Employment and Lands Court judge Oguttu Mboya ordered Murkomen to appear in court on September 20 to explain why the orders issued by the court to the Jubilee administration have not been implemented to date.

In the meantime, the court has ordered the CS to ensure there is compliance with orders to build the facilities.

Justice Mboya issued the summons after finding an affidavit filed by his Principal Secretary, Joseph Mbugua, detailing the progress so far achieved to be unsatisfactory.

The government has been accused of failing to obey the orders issued in a case filed by lawyer Adrian Kamotho in 2017.

 Kamotho filed the suit against the Council of Governors, Kenya National Highways Authority (KeNHA), Kenya Rural Roads Authority (KERRA) and Kenya Urban Roads Authority (KURA).

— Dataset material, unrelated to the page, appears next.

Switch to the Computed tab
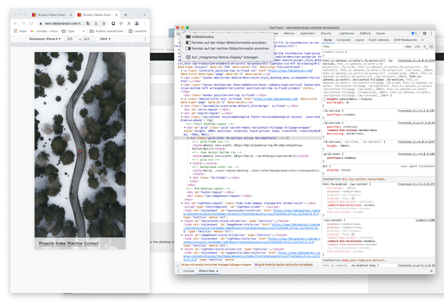Viewport: 444px width, 303px height. click(343, 40)
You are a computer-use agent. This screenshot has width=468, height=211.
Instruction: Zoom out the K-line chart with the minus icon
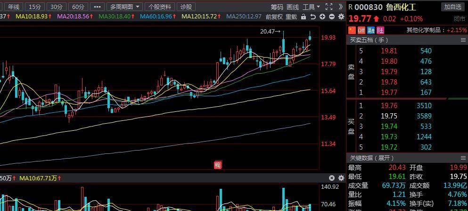pos(332,17)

Justice Kossy Bor in 2020 issued the orders requiring the government to build or facilitate the building of toilets on all highways.

Kamotho had urged the court to compel the State to comply with the orders within 60 days but the judge noted that the request was impracticable bearing in mind the budgetary implications of formulating and implementing the policy.

In her decision, Justice Bor directed the Council of Governors to constitute a committee under Section 20 of the Intergovernmental Relations Act which will liaise with KERRA and KURA through the Transport ministry in the formulation and implementation of the policy for the provision of toilets and other sanitation facilities on the Kenyan road network.

Healthy environment

She further said the Cabinet Secretary in charge of Transport should constitute and chair the Working Group, which will include representatives of all the 12 government agencies, to formulate the policy for the provision of toilets and other sanitation facilities on the country’s road network to give effect to the right to a clean and healthy environment on the roads.

“The national transport policy should incorporate toilets and other sanitation facilities as part of the roadside developments in the road designs for existing and new roads; and designate a sufficient number of such facilities on road stops on the national and international trunk roads,” the Judge in 2020 stated.

The policy, she added, should take into account the need to have the toilets and other sanitation facilities maintained properly by the county governments once constructed.

But in an affidavit filed in court on March 16, 2023 by PS Mbugua says the CS in compliance with the court order dated January 16, 2020 constituted a working group consisting of officials from 12 agencies.

Government approvals

He adds that the Ministry of Transport and Roads has since started implementation of the orders as it has put in place the integrated national transport policy 2012 to develop, operate and maintain an efficient cost effective, safe, secure and integrated transport system that links the transport policy with other sectoral policies.

The document is currently providing policy guidelines on the provision of transport in Kenya.

“The ministry has been reviewing the document to address challenges and emerging issues mentioned in the case before court,” Mbugua states in his affidavit filed in court.

The PS explained to the court that the CS with the co-operation of the 12 agencies has developed draft regulations on the roadside stations dubbed “The Kenya Roads Regulations 2023” The draft regulations, he says, are currently in process of adoption. It is this affidavit that the court found to be ‘unsatisfactory’ given what was remaining was implementation of the 2020 courts final orders.

He adds that it is undergoing internal government approvals before being subjected to public participation.

In his petition, he argued that sanitation is a first generation right that citizens should not be denied, and that responding to a call of nature is an inevitable human process for which citizens have entirely no control. He averred that in places where there are public toilets in Kenya, citizens are charged a fee and those who cannot afford to pay are turned away.